Now to his comments about Denver,

“One of his teachers thought he was too dumb to learn Algebra Some of his college classmates firmly believed in the ideology of “Old Black Joe.” The city of Denver conspired to constrict him, consigned him to an education of the hand-Manual Training School-not an education of the head.”

Of course this is taken out of context and for those who would like to read the same version I read, I provide a link. http://www.democraticunderground.com/discuss/duboard.php?az=view_all&address=132×5282479 If any reader believes this link does not provide an accurate copy of the eulogy I invite you to provide a copy direct from the original publication of “The Trumpet.”

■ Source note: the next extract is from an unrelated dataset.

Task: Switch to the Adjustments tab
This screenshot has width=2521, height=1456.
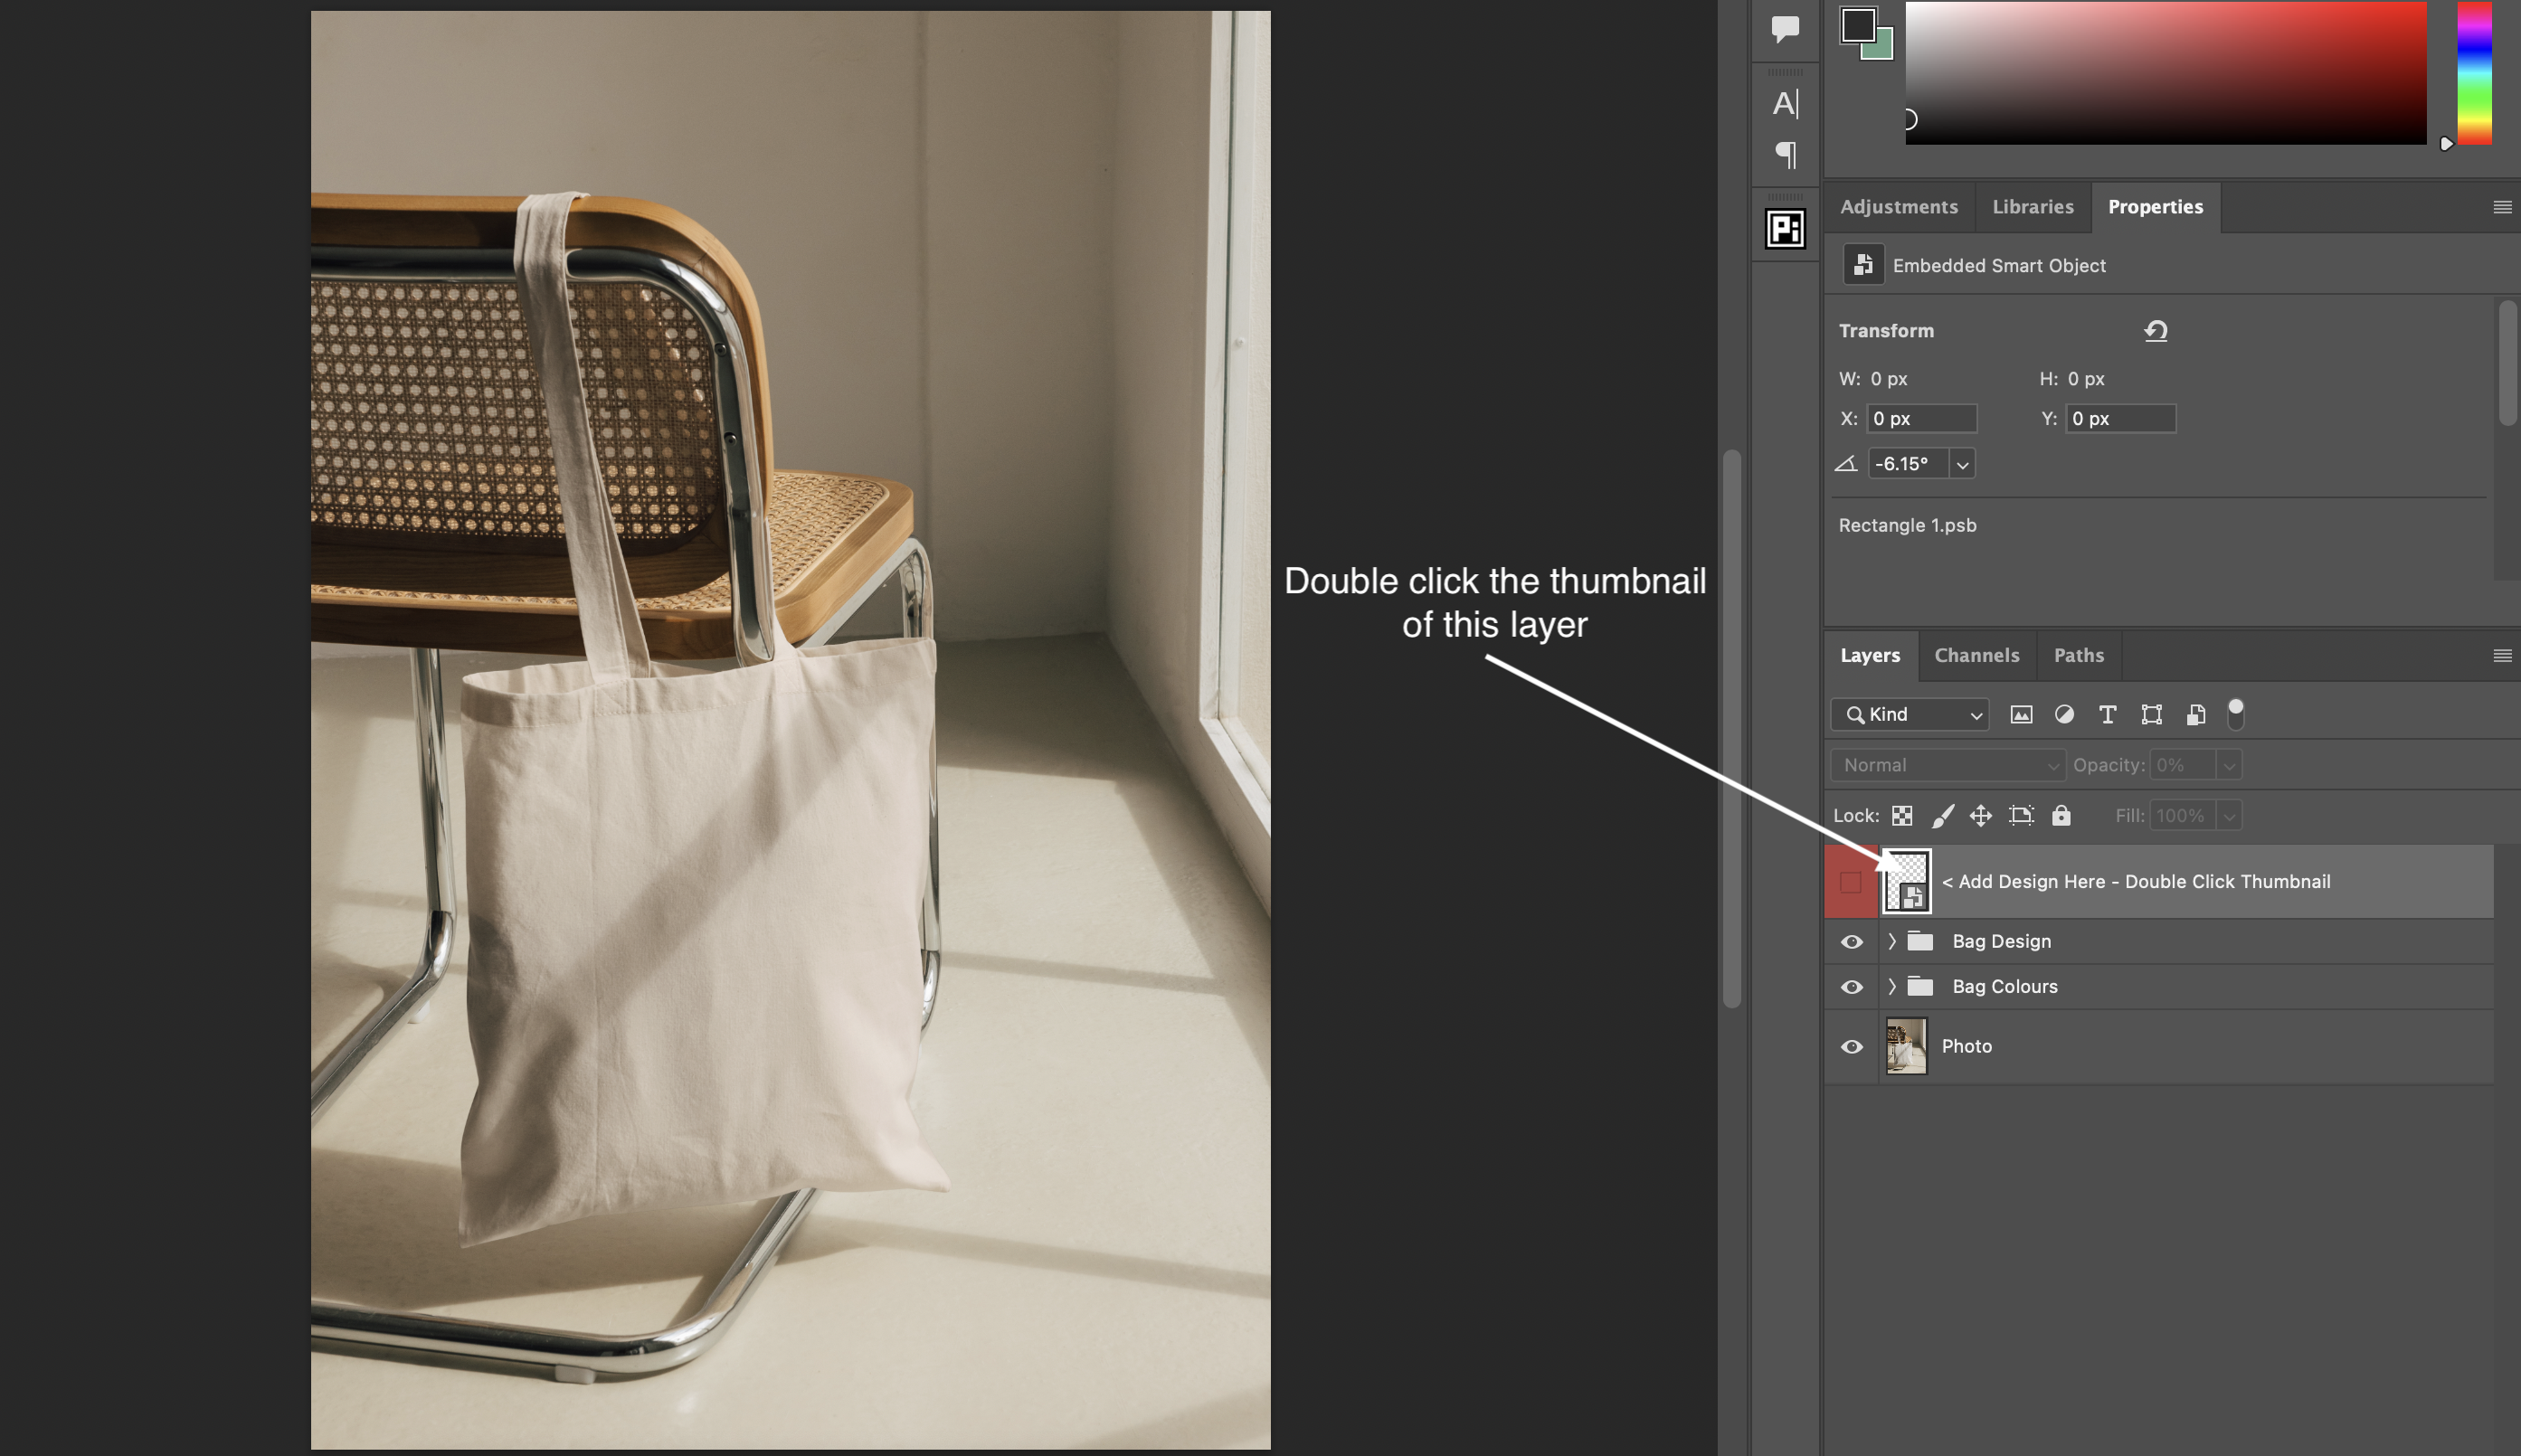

My suspicions, however, remain. The eulogy cites scripture and shows Dr. Hilliard as a man of strength. He fought through discrimination and became a scholar of distinction. Why suppress it???
Has the Mass Media suddenly had an attack of conscience and decided never to take anything out of context again? Or have they decided that this might be bad for their Golden Boy?
The conclusion I come to is that somebody is very, very afraid that the people of Texas might not take too kindly to Dr. Wright’s version of the Alamo. Somebody is afraid perhaps that Denver too might be offended?